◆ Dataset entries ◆
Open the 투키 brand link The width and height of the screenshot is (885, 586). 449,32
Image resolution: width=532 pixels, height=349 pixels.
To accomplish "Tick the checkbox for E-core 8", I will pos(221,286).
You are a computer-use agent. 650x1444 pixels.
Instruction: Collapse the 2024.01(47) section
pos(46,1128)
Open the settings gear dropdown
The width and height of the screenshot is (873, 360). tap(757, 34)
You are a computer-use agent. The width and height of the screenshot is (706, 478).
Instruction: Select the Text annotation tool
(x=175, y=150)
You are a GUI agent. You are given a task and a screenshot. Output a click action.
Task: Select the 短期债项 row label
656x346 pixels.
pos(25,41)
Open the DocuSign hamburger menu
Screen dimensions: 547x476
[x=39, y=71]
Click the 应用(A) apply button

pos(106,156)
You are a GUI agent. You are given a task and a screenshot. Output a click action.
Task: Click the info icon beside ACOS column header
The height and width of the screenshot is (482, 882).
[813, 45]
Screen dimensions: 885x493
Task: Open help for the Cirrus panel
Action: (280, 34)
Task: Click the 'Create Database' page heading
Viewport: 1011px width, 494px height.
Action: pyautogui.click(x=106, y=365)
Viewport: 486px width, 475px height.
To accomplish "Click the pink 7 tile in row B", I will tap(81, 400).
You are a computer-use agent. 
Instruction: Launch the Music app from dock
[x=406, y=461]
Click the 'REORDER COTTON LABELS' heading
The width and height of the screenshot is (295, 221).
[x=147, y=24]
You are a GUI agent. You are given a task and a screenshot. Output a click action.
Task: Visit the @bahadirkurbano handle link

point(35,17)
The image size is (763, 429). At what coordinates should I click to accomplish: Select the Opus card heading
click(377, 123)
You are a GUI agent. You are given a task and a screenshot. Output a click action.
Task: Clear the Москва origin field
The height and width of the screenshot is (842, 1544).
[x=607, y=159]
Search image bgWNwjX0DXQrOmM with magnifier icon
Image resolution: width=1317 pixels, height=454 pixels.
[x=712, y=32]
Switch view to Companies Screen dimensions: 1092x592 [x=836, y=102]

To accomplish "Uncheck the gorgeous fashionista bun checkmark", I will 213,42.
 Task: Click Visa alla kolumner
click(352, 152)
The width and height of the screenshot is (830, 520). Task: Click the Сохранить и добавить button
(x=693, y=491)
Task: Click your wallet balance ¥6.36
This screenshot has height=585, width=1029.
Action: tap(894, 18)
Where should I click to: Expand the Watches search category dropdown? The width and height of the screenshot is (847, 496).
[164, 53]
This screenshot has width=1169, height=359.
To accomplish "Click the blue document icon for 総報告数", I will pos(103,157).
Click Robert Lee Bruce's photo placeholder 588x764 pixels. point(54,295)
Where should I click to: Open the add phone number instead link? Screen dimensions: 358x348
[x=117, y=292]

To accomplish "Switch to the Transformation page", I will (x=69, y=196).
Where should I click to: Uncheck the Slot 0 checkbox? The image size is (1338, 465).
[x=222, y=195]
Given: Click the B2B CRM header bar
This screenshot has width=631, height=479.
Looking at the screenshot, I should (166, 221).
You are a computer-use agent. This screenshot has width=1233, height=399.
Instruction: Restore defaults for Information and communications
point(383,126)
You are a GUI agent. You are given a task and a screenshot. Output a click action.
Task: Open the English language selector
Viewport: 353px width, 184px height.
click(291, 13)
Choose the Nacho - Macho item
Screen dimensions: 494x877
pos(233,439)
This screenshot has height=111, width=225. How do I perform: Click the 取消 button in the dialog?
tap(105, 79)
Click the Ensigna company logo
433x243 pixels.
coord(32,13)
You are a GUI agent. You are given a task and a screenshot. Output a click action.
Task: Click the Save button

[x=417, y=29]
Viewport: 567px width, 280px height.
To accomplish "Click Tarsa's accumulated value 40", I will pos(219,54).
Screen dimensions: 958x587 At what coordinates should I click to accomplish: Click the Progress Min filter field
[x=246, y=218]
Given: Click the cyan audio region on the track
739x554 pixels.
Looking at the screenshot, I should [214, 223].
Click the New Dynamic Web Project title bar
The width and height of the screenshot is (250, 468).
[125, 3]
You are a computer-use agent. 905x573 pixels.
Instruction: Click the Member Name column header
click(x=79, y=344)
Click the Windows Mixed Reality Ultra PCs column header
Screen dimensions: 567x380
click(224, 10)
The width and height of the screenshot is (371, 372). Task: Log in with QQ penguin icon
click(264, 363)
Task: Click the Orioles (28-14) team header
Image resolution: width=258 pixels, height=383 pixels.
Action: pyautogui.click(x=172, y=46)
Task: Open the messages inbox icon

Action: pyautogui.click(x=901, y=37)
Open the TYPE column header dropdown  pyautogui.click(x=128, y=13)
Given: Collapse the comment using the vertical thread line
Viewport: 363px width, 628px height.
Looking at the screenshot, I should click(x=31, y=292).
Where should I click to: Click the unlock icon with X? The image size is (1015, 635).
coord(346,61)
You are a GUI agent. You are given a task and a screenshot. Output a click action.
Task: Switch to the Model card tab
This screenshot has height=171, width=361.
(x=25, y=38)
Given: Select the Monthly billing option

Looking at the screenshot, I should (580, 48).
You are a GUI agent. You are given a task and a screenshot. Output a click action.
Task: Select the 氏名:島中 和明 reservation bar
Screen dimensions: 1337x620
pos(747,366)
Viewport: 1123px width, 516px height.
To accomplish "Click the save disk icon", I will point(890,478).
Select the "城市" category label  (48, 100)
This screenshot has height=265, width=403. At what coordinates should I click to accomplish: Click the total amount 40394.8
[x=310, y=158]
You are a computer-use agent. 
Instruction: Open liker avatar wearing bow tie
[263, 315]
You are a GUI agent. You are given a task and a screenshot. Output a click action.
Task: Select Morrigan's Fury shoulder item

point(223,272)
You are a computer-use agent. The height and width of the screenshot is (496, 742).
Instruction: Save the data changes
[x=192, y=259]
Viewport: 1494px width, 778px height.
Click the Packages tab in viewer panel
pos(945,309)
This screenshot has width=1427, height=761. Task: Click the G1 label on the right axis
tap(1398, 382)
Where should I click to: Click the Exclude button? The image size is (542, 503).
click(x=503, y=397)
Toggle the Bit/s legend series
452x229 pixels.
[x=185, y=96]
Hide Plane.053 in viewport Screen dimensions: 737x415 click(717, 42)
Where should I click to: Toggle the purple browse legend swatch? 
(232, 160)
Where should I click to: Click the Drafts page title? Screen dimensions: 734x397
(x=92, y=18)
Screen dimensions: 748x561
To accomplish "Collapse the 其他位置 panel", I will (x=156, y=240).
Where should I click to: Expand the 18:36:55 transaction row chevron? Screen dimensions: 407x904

◆ ACTIVITY ◆
A complete, exact transcription of the records is needed.

◆ OUTPUT OF THE TASK ◆
Open the 투키 brand link The width and height of the screenshot is (885, 586). 449,32
Image resolution: width=532 pixels, height=349 pixels.
To accomplish "Tick the checkbox for E-core 8", I will pos(221,286).
You are a computer-use agent. 650x1444 pixels.
Instruction: Collapse the 2024.01(47) section
pos(46,1128)
Open the settings gear dropdown
The width and height of the screenshot is (873, 360). tap(757, 34)
You are a computer-use agent. The width and height of the screenshot is (706, 478).
Instruction: Select the Text annotation tool
(x=175, y=150)
You are a GUI agent. You are given a task and a screenshot. Output a click action.
Task: Select the 短期债项 row label
656x346 pixels.
pos(25,41)
Open the DocuSign hamburger menu
Screen dimensions: 547x476
[x=39, y=71]
Click the 应用(A) apply button

pos(106,156)
You are a GUI agent. You are given a task and a screenshot. Output a click action.
Task: Click the info icon beside ACOS column header
The height and width of the screenshot is (482, 882).
[813, 45]
Screen dimensions: 885x493
Task: Open help for the Cirrus panel
Action: (280, 34)
Task: Click the 'Create Database' page heading
Viewport: 1011px width, 494px height.
Action: pyautogui.click(x=106, y=365)
Viewport: 486px width, 475px height.
To accomplish "Click the pink 7 tile in row B", I will tap(81, 400).
You are a computer-use agent. 
Instruction: Launch the Music app from dock
[x=406, y=461]
Click the 'REORDER COTTON LABELS' heading
The width and height of the screenshot is (295, 221).
[x=147, y=24]
You are a GUI agent. You are given a task and a screenshot. Output a click action.
Task: Visit the @bahadirkurbano handle link

point(35,17)
The image size is (763, 429). At what coordinates should I click to accomplish: Select the Opus card heading
click(377, 123)
You are a GUI agent. You are given a task and a screenshot. Output a click action.
Task: Clear the Москва origin field
The height and width of the screenshot is (842, 1544).
[x=607, y=159]
Search image bgWNwjX0DXQrOmM with magnifier icon
Image resolution: width=1317 pixels, height=454 pixels.
[x=712, y=32]
Switch view to Companies Screen dimensions: 1092x592 [x=836, y=102]

To accomplish "Uncheck the gorgeous fashionista bun checkmark", I will 213,42.
 Task: Click Visa alla kolumner
click(352, 152)
The width and height of the screenshot is (830, 520). Task: Click the Сохранить и добавить button
(x=693, y=491)
Task: Click your wallet balance ¥6.36
This screenshot has height=585, width=1029.
Action: tap(894, 18)
Where should I click to: Expand the Watches search category dropdown? The width and height of the screenshot is (847, 496).
[164, 53]
This screenshot has width=1169, height=359.
To accomplish "Click the blue document icon for 総報告数", I will pos(103,157).
Click Robert Lee Bruce's photo placeholder 588x764 pixels. point(54,295)
Where should I click to: Open the add phone number instead link? Screen dimensions: 358x348
[x=117, y=292]

To accomplish "Switch to the Transformation page", I will (x=69, y=196).
Where should I click to: Uncheck the Slot 0 checkbox? The image size is (1338, 465).
[x=222, y=195]
Given: Click the B2B CRM header bar
This screenshot has width=631, height=479.
Looking at the screenshot, I should (166, 221).
You are a computer-use agent. This screenshot has width=1233, height=399.
Instruction: Restore defaults for Information and communications
point(383,126)
You are a GUI agent. You are given a task and a screenshot. Output a click action.
Task: Open the English language selector
Viewport: 353px width, 184px height.
click(291, 13)
Choose the Nacho - Macho item
Screen dimensions: 494x877
pos(233,439)
This screenshot has height=111, width=225. How do I perform: Click the 取消 button in the dialog?
tap(105, 79)
Click the Ensigna company logo
433x243 pixels.
coord(32,13)
You are a GUI agent. You are given a task and a screenshot. Output a click action.
Task: Click the Save button

[x=417, y=29]
Viewport: 567px width, 280px height.
To accomplish "Click Tarsa's accumulated value 40", I will pos(219,54).
Screen dimensions: 958x587 At what coordinates should I click to accomplish: Click the Progress Min filter field
[x=246, y=218]
Given: Click the cyan audio region on the track
739x554 pixels.
Looking at the screenshot, I should [214, 223].
Click the New Dynamic Web Project title bar
The width and height of the screenshot is (250, 468).
[125, 3]
You are a computer-use agent. 905x573 pixels.
Instruction: Click the Member Name column header
click(x=79, y=344)
Click the Windows Mixed Reality Ultra PCs column header
Screen dimensions: 567x380
click(224, 10)
The width and height of the screenshot is (371, 372). Task: Log in with QQ penguin icon
click(264, 363)
Task: Click the Orioles (28-14) team header
Image resolution: width=258 pixels, height=383 pixels.
Action: pyautogui.click(x=172, y=46)
Task: Open the messages inbox icon

Action: pyautogui.click(x=901, y=37)
Open the TYPE column header dropdown  pyautogui.click(x=128, y=13)
Given: Collapse the comment using the vertical thread line
Viewport: 363px width, 628px height.
Looking at the screenshot, I should click(x=31, y=292).
Where should I click to: Click the unlock icon with X? The image size is (1015, 635).
coord(346,61)
You are a GUI agent. You are given a task and a screenshot. Output a click action.
Task: Switch to the Model card tab
This screenshot has height=171, width=361.
(x=25, y=38)
Given: Select the Monthly billing option

Looking at the screenshot, I should (580, 48).
You are a GUI agent. You are given a task and a screenshot. Output a click action.
Task: Select the 氏名:島中 和明 reservation bar
Screen dimensions: 1337x620
pos(747,366)
Viewport: 1123px width, 516px height.
To accomplish "Click the save disk icon", I will point(890,478).
Select the "城市" category label  (48, 100)
This screenshot has height=265, width=403. At what coordinates should I click to accomplish: Click the total amount 40394.8
[x=310, y=158]
You are a computer-use agent. 
Instruction: Open liker avatar wearing bow tie
[263, 315]
You are a GUI agent. You are given a task and a screenshot. Output a click action.
Task: Select Morrigan's Fury shoulder item

point(223,272)
You are a computer-use agent. The height and width of the screenshot is (496, 742).
Instruction: Save the data changes
[x=192, y=259]
Viewport: 1494px width, 778px height.
Click the Packages tab in viewer panel
pos(945,309)
This screenshot has width=1427, height=761. Task: Click the G1 label on the right axis
tap(1398, 382)
Where should I click to: Click the Exclude button? The image size is (542, 503).
click(x=503, y=397)
Toggle the Bit/s legend series
452x229 pixels.
[x=185, y=96]
Hide Plane.053 in viewport Screen dimensions: 737x415 click(717, 42)
Where should I click to: Toggle the purple browse legend swatch? 
(232, 160)
Where should I click to: Click the Drafts page title? Screen dimensions: 734x397
(x=92, y=18)
Screen dimensions: 748x561
To accomplish "Collapse the 其他位置 panel", I will (x=156, y=240).
Where should I click to: Expand the 18:36:55 transaction row chevron? Screen dimensions: 407x904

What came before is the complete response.